• _Source material_:
○ ○ ○ ○ ○
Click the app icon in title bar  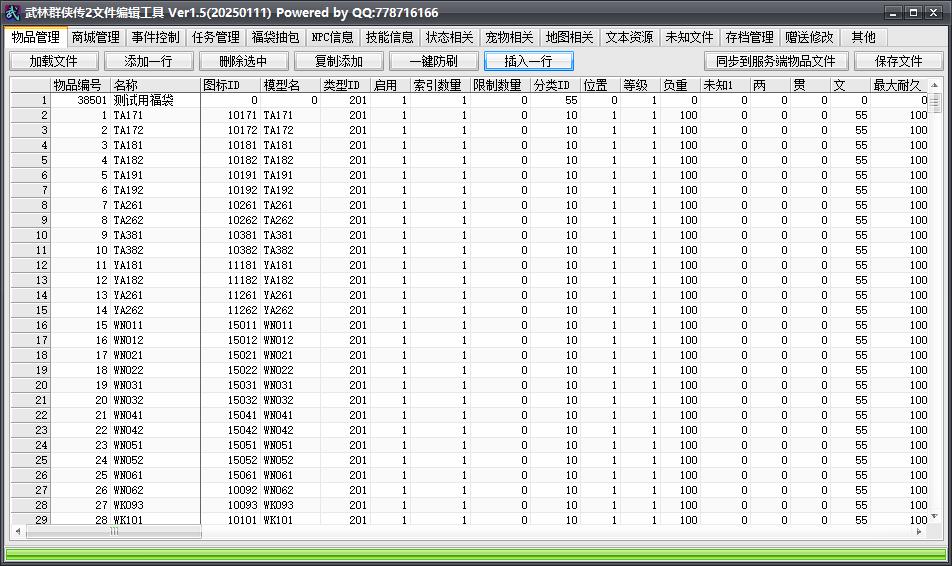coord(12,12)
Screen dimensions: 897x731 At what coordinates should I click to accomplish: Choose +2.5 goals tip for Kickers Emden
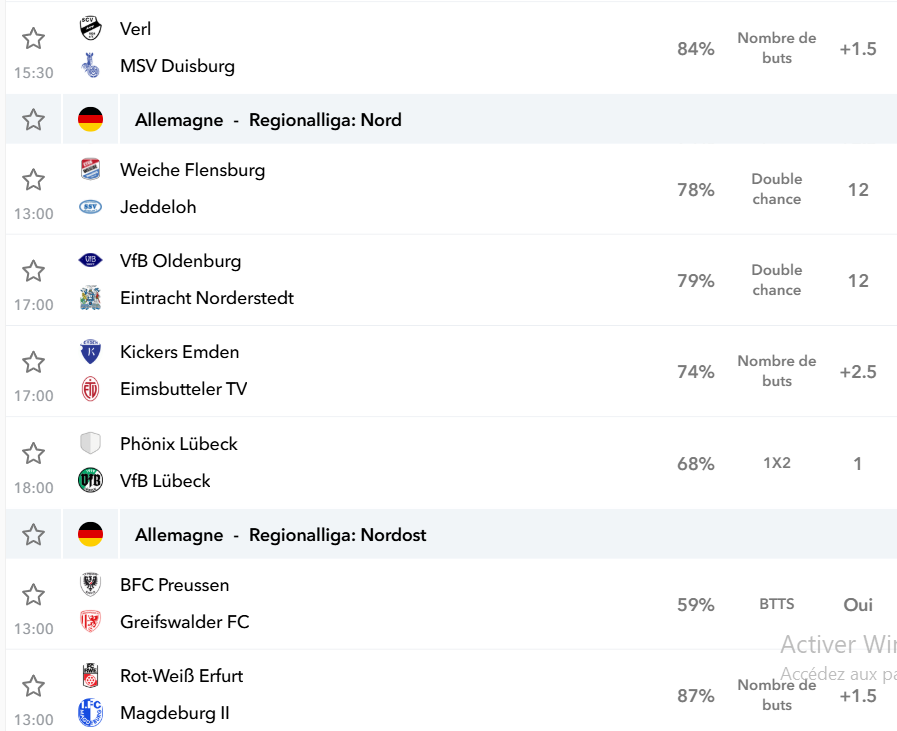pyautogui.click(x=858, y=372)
○ ○ ○ ○ ○
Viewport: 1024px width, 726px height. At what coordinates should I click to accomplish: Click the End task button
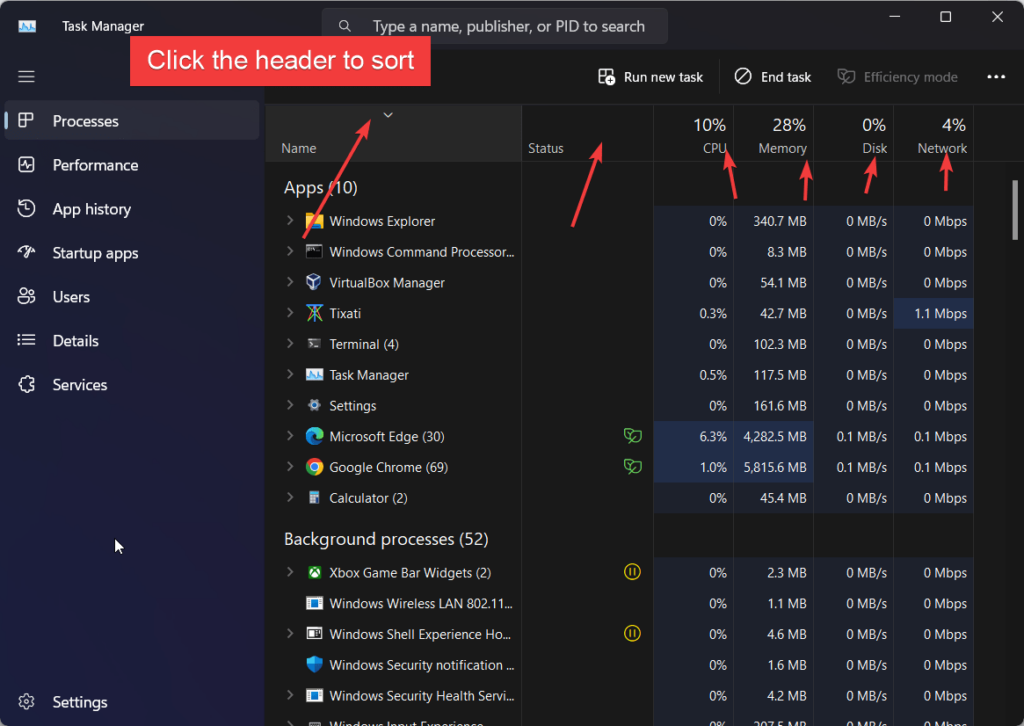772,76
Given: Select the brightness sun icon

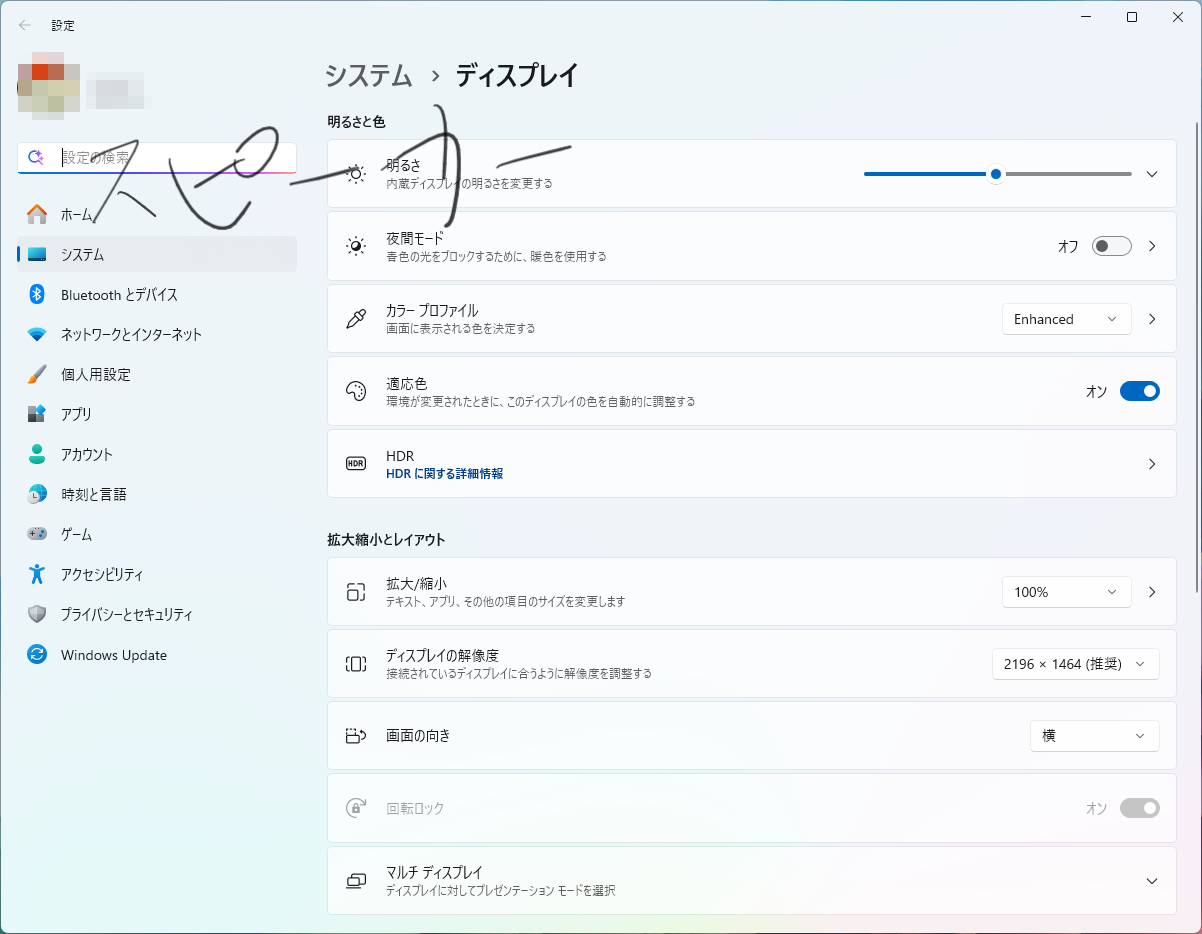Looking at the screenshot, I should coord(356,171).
○ ○ ○ ○ ○
• _Exercise requirements_:
Copy the entries word for word, beginning at the line that contains "Viewport: 1024px width, 726px" and stopping after the line that contains "Looking at the". Leave out the pictures.

• _Response to this exercise_:
Viewport: 1024px width, 726px height. At what coordinates should I click to accomplish: Click the End task button
772,76
Given: Select the brightness sun icon

Looking at the screenshot, I should coord(356,171).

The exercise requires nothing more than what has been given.